(Stored items)
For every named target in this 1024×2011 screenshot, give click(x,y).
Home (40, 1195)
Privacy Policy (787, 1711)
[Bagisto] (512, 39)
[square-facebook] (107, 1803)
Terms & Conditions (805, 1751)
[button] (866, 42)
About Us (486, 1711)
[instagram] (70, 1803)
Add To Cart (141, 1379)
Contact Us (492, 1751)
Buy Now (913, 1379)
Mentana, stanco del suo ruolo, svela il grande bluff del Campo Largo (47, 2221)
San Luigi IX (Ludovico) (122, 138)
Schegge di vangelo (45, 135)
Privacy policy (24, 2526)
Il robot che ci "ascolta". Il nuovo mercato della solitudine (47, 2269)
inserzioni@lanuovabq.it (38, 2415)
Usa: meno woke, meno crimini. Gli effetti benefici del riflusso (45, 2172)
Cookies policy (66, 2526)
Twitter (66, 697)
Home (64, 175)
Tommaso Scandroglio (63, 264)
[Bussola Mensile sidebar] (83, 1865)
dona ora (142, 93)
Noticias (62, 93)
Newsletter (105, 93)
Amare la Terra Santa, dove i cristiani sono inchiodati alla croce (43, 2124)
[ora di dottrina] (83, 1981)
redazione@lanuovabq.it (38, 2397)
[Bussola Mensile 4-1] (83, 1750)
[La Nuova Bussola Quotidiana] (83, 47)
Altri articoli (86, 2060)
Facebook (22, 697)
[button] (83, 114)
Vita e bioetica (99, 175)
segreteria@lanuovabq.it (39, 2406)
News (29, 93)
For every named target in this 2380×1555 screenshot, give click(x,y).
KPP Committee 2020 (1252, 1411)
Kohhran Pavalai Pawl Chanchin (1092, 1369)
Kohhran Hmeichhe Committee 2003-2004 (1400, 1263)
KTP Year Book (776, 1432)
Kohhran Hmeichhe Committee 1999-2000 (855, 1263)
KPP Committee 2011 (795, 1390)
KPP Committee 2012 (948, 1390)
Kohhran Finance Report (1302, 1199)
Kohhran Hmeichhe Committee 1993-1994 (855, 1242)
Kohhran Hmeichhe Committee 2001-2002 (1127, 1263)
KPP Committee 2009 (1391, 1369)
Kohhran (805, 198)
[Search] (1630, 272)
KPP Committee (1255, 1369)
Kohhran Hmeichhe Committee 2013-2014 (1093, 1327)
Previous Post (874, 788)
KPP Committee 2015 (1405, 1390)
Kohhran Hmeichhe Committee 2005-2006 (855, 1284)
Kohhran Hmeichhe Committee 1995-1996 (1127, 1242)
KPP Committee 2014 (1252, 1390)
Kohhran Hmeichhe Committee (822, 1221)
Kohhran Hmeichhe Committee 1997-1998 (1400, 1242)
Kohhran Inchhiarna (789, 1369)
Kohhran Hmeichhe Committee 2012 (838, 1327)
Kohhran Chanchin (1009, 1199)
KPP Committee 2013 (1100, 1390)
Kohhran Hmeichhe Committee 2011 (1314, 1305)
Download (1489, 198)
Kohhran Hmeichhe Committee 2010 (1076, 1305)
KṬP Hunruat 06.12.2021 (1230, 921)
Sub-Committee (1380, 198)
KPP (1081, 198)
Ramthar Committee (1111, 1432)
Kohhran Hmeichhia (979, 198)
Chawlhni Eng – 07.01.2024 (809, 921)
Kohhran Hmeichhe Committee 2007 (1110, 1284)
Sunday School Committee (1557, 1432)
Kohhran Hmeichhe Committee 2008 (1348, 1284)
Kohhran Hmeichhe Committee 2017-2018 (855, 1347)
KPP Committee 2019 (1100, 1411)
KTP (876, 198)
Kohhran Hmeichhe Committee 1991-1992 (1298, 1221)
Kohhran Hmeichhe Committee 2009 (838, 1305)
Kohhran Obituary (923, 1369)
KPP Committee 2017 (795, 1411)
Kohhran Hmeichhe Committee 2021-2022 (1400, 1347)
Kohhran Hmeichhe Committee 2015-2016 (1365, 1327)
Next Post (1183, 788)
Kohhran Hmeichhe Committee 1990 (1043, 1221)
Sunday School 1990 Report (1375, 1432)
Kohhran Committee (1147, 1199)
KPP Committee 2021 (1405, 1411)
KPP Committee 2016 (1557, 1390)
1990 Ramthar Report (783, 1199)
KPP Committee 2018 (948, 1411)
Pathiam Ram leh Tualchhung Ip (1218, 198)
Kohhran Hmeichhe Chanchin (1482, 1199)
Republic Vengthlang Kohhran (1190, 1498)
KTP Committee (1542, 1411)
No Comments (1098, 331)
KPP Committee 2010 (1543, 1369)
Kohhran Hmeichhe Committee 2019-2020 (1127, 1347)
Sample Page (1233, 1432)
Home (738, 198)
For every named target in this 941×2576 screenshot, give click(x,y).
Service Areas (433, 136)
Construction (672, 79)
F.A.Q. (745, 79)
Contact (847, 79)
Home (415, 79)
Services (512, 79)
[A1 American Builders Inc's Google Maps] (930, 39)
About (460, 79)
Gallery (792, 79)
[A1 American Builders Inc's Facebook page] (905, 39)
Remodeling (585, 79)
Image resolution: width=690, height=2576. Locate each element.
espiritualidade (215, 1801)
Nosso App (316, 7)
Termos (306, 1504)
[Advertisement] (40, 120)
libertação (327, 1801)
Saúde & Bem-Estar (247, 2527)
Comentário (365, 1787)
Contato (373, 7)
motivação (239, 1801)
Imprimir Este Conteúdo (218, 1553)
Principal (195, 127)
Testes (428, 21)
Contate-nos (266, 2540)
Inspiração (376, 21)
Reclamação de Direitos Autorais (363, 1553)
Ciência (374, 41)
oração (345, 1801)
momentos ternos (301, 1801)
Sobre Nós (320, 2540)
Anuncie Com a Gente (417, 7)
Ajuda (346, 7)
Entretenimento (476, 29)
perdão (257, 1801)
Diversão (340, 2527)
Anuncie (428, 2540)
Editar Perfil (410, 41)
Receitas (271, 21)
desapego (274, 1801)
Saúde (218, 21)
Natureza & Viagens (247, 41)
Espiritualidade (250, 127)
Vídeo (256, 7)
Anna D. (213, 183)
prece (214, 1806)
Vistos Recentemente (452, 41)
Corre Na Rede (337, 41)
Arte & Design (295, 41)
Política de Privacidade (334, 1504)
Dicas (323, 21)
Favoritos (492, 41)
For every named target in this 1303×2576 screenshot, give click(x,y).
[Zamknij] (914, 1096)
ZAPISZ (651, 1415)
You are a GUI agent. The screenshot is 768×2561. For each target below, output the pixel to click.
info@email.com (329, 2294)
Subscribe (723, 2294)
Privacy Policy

- **Your instructions**
Write out each entry again, character for character.

- **Answer to this problem**
For every named target in this 1024×2011 screenshot, give click(x,y).
Home (40, 1195)
Privacy Policy (787, 1711)
[Bagisto] (512, 39)
[square-facebook] (107, 1803)
Terms & Conditions (805, 1751)
[button] (866, 42)
About Us (486, 1711)
[instagram] (70, 1803)
Add To Cart (141, 1379)
Contact Us (492, 1751)
Buy Now (913, 1379)
Mentana, stanco del suo ruolo, svela il grande bluff del Campo Largo (47, 2221)
San Luigi IX (Ludovico) (122, 138)
Schegge di vangelo (45, 135)
Privacy policy (24, 2526)
Il robot che ci "ascolta". Il nuovo mercato della solitudine (47, 2269)
inserzioni@lanuovabq.it (38, 2415)
Usa: meno woke, meno crimini. Gli effetti benefici del riflusso (45, 2172)
Cookies policy (66, 2526)
Twitter (66, 697)
Home (64, 175)
Tommaso Scandroglio (63, 264)
[Bussola Mensile sidebar] (83, 1865)
dona ora (142, 93)
Noticias (62, 93)
Newsletter (105, 93)
Amare la Terra Santa, dove i cristiani sono inchiodati alla croce (43, 2124)
[ora di dottrina] (83, 1981)
redazione@lanuovabq.it (38, 2397)
[Bussola Mensile 4-1] (83, 1750)
[La Nuova Bussola Quotidiana] (83, 47)
Altri articoli (86, 2060)
Facebook (22, 697)
[button] (83, 114)
Vita e bioetica (99, 175)
segreteria@lanuovabq.it (39, 2406)
News (29, 93)
For every named target in this 2380×1555 screenshot, give click(x,y).
KPP Committee 2020 (1252, 1411)
Kohhran Pavalai Pawl Chanchin (1092, 1369)
Kohhran Hmeichhe Committee 2003-2004 (1400, 1263)
KTP Year Book (776, 1432)
Kohhran Hmeichhe Committee 1999-2000 (855, 1263)
KPP Committee 2011 (795, 1390)
KPP Committee 2012 (948, 1390)
Kohhran Finance Report (1302, 1199)
Kohhran Hmeichhe Committee 1993-1994 (855, 1242)
Kohhran Hmeichhe Committee 2001-2002 (1127, 1263)
KPP Committee 2009 (1391, 1369)
Kohhran (805, 198)
[Search] (1630, 272)
KPP Committee (1255, 1369)
Kohhran Hmeichhe Committee 2013-2014 (1093, 1327)
Previous Post (874, 788)
KPP Committee 2015 (1405, 1390)
Kohhran Hmeichhe Committee 2005-2006 (855, 1284)
Kohhran Hmeichhe Committee 1995-1996 (1127, 1242)
KPP Committee 2014 (1252, 1390)
Kohhran Hmeichhe Committee (822, 1221)
Kohhran Hmeichhe Committee 1997-1998 (1400, 1242)
Kohhran Inchhiarna (789, 1369)
Kohhran Hmeichhe Committee 2012 (838, 1327)
Kohhran Chanchin (1009, 1199)
KPP Committee 2013 (1100, 1390)
Kohhran Hmeichhe Committee 2011 (1314, 1305)
Download (1489, 198)
Kohhran Hmeichhe Committee 2010 (1076, 1305)
KṬP Hunruat 06.12.2021 (1230, 921)
Sub-Committee (1380, 198)
KPP (1081, 198)
Ramthar Committee (1111, 1432)
Kohhran Hmeichhia (979, 198)
Chawlhni Eng – 07.01.2024 (809, 921)
Kohhran Hmeichhe Committee 2007 (1110, 1284)
Sunday School Committee (1557, 1432)
Kohhran Hmeichhe Committee 2008 (1348, 1284)
Kohhran Hmeichhe Committee 2017-2018 (855, 1347)
KPP Committee 2019 (1100, 1411)
KTP (876, 198)
Kohhran Hmeichhe Committee 1991-1992 (1298, 1221)
Kohhran Hmeichhe Committee 2009 (838, 1305)
Kohhran Obituary (923, 1369)
KPP Committee 2017 (795, 1411)
Kohhran Hmeichhe Committee 2021-2022 (1400, 1347)
Kohhran Hmeichhe Committee 2015-2016 (1365, 1327)
Next Post (1183, 788)
Kohhran Hmeichhe Committee 1990 (1043, 1221)
Sunday School 1990 Report (1375, 1432)
Kohhran Committee (1147, 1199)
KPP Committee 2021 (1405, 1411)
KPP Committee 2016 (1557, 1390)
1990 Ramthar Report (783, 1199)
KPP Committee 2018 (948, 1411)
Pathiam Ram leh Tualchhung Ip (1218, 198)
Kohhran Hmeichhe Chanchin (1482, 1199)
Republic Vengthlang Kohhran (1190, 1498)
KTP Committee (1542, 1411)
No Comments (1098, 331)
KPP Committee 2010 (1543, 1369)
Kohhran Hmeichhe Committee 2019-2020 (1127, 1347)
Sample Page (1233, 1432)
Home (738, 198)
For every named target in this 941×2576 screenshot, give click(x,y).
Service Areas (433, 136)
Construction (672, 79)
F.A.Q. (745, 79)
Contact (847, 79)
Home (415, 79)
Services (512, 79)
[A1 American Builders Inc's Google Maps] (930, 39)
About (460, 79)
Gallery (792, 79)
[A1 American Builders Inc's Facebook page] (905, 39)
Remodeling (585, 79)
Image resolution: width=690, height=2576. Locate each element.
espiritualidade (215, 1801)
Nosso App (316, 7)
Termos (306, 1504)
[Advertisement] (40, 120)
libertação (327, 1801)
Saúde & Bem-Estar (247, 2527)
Comentário (365, 1787)
Contato (373, 7)
motivação (239, 1801)
Imprimir Este Conteúdo (218, 1553)
Principal (195, 127)
Testes (428, 21)
Contate-nos (266, 2540)
Inspiração (376, 21)
Reclamação de Direitos Autorais (363, 1553)
Ciência (374, 41)
oração (345, 1801)
momentos ternos (301, 1801)
Sobre Nós (320, 2540)
Anuncie Com a Gente (417, 7)
Ajuda (346, 7)
Entretenimento (476, 29)
perdão (257, 1801)
Diversão (340, 2527)
Anuncie (428, 2540)
Editar Perfil (410, 41)
Receitas (271, 21)
desapego (274, 1801)
Saúde (218, 21)
Natureza & Viagens (247, 41)
Espiritualidade (250, 127)
Vídeo (256, 7)
Anna D. (213, 183)
prece (214, 1806)
Vistos Recentemente (452, 41)
Corre Na Rede (337, 41)
Arte & Design (295, 41)
Política de Privacidade (334, 1504)
Dicas (323, 21)
Favoritos (492, 41)
For every named target in this 1303×2576 screenshot, give click(x,y).
[Zamknij] (914, 1096)
ZAPISZ (651, 1415)
You are a GUI agent. The screenshot is 768×2561. For each target below, output the pixel to click.
info@email.com (329, 2294)
Subscribe (723, 2294)
Privacy Policy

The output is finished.